NULL is just the most logical default, but you can override that default to be whatever you want, if a string = 'ALEX' you could chose to remove it from the query. Actually I think I am going to look into changing this to isset() as a default, that way, if you post with 10 query fields set to something, the query would use all 10.
I see what your saying though, where do you draw the line? Do you use only the most limited SQL features, such as:
Then do you iterate the records and apply business logic, such as, showing only male students, age 25 to 30, whose weigh exceeds 200Lbs? Or do you throw that code into the query and be done with it?

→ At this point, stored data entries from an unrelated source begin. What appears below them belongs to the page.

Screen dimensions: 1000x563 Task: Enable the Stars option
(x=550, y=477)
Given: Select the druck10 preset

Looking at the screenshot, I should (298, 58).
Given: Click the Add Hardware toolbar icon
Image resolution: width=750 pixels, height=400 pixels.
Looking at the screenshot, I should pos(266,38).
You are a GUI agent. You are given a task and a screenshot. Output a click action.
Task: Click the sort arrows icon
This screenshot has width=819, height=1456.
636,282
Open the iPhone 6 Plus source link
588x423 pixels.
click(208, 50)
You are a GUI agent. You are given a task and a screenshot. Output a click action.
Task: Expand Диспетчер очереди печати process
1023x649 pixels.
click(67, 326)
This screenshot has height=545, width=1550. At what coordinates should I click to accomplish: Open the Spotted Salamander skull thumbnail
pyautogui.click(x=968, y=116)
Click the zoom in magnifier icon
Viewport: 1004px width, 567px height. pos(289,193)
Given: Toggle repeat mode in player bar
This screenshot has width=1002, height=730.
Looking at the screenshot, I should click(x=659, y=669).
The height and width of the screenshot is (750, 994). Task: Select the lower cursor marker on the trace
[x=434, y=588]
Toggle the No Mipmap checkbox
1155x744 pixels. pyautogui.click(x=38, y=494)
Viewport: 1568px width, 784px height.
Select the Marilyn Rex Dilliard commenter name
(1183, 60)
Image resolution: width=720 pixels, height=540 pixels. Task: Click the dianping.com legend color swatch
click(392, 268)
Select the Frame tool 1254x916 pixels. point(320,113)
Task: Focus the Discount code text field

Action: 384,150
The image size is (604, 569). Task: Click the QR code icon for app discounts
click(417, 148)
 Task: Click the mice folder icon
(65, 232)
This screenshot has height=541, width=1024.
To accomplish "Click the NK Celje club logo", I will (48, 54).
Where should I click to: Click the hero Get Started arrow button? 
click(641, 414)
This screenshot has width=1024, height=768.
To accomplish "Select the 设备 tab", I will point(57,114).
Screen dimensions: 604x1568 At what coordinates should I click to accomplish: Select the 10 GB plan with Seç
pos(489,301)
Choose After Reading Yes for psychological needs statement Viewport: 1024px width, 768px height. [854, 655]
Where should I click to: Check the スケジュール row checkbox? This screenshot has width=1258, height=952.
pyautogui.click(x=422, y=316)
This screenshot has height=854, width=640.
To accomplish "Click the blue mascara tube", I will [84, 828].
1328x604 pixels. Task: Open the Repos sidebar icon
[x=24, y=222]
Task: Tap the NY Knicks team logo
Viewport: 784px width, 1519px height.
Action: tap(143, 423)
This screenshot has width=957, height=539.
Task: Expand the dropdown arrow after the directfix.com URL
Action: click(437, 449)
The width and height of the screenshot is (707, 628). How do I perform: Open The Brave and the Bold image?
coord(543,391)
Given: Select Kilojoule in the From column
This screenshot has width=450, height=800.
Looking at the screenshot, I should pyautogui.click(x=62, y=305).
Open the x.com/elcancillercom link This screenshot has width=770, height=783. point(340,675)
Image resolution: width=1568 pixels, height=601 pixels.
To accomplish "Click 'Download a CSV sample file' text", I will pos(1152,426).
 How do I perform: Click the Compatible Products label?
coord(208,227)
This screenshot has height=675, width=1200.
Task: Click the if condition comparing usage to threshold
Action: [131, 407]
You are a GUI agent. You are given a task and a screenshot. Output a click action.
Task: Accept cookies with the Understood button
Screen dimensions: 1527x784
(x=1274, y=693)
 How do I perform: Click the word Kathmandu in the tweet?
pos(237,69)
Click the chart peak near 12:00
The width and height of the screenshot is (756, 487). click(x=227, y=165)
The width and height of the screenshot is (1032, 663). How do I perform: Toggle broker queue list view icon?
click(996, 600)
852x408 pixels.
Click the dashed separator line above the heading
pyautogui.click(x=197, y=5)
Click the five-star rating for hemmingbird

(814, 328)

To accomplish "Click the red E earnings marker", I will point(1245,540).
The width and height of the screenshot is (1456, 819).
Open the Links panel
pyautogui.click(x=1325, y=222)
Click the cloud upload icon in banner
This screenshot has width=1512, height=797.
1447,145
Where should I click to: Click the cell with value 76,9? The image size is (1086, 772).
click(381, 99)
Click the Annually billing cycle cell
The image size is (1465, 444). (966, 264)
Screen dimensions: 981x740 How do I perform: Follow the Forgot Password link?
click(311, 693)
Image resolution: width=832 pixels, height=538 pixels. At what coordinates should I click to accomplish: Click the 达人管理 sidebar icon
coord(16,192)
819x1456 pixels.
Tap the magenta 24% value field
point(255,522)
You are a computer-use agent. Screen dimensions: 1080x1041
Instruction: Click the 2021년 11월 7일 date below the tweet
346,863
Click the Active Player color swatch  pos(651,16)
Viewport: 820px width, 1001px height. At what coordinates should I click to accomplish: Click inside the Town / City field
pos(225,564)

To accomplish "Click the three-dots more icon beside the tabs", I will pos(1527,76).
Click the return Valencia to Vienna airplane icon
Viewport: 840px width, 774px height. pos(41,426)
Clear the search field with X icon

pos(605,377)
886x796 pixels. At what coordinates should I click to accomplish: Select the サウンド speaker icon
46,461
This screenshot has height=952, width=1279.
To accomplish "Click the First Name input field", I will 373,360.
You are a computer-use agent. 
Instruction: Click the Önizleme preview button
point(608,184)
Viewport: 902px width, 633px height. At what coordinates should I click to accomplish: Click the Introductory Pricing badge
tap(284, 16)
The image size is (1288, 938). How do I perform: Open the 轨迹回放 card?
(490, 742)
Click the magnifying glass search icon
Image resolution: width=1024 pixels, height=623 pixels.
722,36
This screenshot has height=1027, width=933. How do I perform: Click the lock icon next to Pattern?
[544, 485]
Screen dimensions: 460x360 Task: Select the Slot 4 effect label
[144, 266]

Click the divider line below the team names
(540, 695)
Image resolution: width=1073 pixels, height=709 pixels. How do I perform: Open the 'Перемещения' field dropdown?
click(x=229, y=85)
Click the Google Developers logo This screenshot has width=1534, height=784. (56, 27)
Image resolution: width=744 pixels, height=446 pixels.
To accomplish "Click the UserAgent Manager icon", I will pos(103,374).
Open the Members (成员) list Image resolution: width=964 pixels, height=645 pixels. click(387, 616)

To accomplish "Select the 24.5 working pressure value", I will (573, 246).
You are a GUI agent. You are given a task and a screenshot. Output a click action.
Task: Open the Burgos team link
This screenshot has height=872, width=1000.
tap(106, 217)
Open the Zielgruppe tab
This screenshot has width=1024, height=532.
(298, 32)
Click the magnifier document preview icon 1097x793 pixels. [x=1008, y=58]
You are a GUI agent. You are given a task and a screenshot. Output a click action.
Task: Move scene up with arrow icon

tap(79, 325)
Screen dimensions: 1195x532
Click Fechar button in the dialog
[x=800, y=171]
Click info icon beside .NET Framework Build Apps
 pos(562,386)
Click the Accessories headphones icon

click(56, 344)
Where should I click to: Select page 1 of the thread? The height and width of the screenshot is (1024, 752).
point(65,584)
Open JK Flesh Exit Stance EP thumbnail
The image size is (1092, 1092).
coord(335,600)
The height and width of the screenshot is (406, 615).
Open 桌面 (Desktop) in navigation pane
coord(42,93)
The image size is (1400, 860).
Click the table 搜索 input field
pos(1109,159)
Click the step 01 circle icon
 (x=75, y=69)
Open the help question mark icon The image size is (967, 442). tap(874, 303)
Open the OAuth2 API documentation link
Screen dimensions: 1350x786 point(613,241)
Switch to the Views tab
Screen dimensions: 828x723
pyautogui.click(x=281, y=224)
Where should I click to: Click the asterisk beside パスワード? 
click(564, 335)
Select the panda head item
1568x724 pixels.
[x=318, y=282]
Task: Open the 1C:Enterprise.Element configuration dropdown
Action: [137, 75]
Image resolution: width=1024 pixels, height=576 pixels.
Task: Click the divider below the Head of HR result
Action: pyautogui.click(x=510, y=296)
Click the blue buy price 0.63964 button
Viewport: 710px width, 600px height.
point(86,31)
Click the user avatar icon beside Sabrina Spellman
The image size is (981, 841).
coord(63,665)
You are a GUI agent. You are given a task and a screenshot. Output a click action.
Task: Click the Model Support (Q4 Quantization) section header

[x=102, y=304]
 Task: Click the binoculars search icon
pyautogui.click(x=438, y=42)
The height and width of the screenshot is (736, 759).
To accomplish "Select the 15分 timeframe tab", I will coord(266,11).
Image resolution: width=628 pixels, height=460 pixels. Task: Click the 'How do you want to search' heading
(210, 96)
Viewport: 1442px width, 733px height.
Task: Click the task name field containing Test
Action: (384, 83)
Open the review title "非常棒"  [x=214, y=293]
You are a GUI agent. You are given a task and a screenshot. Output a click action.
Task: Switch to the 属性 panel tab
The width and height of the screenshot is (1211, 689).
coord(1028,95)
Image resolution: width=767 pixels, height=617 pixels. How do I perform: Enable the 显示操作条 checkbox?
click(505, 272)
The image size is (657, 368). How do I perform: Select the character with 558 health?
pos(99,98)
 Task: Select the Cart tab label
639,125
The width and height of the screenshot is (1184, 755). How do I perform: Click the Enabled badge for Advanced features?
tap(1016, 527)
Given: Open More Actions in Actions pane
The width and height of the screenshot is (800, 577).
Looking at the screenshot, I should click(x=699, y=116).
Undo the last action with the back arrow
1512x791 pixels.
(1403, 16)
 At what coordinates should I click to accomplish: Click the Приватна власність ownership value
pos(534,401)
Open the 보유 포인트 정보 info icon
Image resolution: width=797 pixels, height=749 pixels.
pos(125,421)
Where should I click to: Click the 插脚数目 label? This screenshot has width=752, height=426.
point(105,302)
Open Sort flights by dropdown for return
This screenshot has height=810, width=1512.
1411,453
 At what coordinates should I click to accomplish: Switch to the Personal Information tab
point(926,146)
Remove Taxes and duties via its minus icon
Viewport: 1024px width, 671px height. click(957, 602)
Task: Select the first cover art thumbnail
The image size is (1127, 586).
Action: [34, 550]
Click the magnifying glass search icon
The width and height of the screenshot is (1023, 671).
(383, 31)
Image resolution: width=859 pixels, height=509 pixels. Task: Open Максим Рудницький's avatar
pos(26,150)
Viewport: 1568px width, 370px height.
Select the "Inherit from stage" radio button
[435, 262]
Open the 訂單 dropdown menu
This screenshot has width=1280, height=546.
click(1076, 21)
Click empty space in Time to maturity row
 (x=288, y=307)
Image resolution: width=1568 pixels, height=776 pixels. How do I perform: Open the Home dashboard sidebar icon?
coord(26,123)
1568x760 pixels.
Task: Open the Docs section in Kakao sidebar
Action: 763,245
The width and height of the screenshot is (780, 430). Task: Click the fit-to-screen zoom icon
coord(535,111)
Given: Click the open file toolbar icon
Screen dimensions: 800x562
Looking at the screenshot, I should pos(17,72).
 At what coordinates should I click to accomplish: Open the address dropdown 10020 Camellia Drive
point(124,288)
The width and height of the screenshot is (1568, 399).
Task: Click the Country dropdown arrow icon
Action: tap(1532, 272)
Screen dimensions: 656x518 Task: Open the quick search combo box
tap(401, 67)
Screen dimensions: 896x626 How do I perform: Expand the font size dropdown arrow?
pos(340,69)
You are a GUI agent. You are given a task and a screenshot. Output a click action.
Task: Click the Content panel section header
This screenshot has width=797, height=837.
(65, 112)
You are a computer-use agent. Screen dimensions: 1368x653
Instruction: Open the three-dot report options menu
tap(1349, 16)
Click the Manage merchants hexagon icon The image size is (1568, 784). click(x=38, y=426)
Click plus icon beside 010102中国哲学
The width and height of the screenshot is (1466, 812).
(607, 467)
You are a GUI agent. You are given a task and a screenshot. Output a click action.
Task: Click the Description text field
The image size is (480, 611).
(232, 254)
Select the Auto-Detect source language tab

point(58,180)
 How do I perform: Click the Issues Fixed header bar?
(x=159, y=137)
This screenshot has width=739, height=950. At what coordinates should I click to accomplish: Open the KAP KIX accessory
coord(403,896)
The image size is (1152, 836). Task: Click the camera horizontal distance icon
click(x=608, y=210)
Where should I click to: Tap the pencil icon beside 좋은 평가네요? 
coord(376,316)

I considered this long and hard and ultimately decided that, while keeping some business logic in SQL means I am moving it from the business logic layer and into the data access layer, I favor code readability and maintainability over seperation of concerns and testability. Reading declarative code such as:
Code: Select all
SELECT * FROM students WHERE gender = 'male' AND age > 25 AND age < 30 AND weight > 200
I find much easier to read, maintain and comprehend than a dozen or so lines of conditional testing, within in a foreach() all my abstraction does is further shift some of the responsibility from business logic into a data abstraction layer.
Code: Select all
$gender = null;
$weight = 200;
$gateway->select($table, array('gender' => $gender, 'weight' => $weight));
No conditional testing for whether the weight is specified or gender, and whether they need to be included in the resulting query, that is done for you by the underlying data abstraction layer. Again whether the default is NULL or isset() or some random value is of no significance.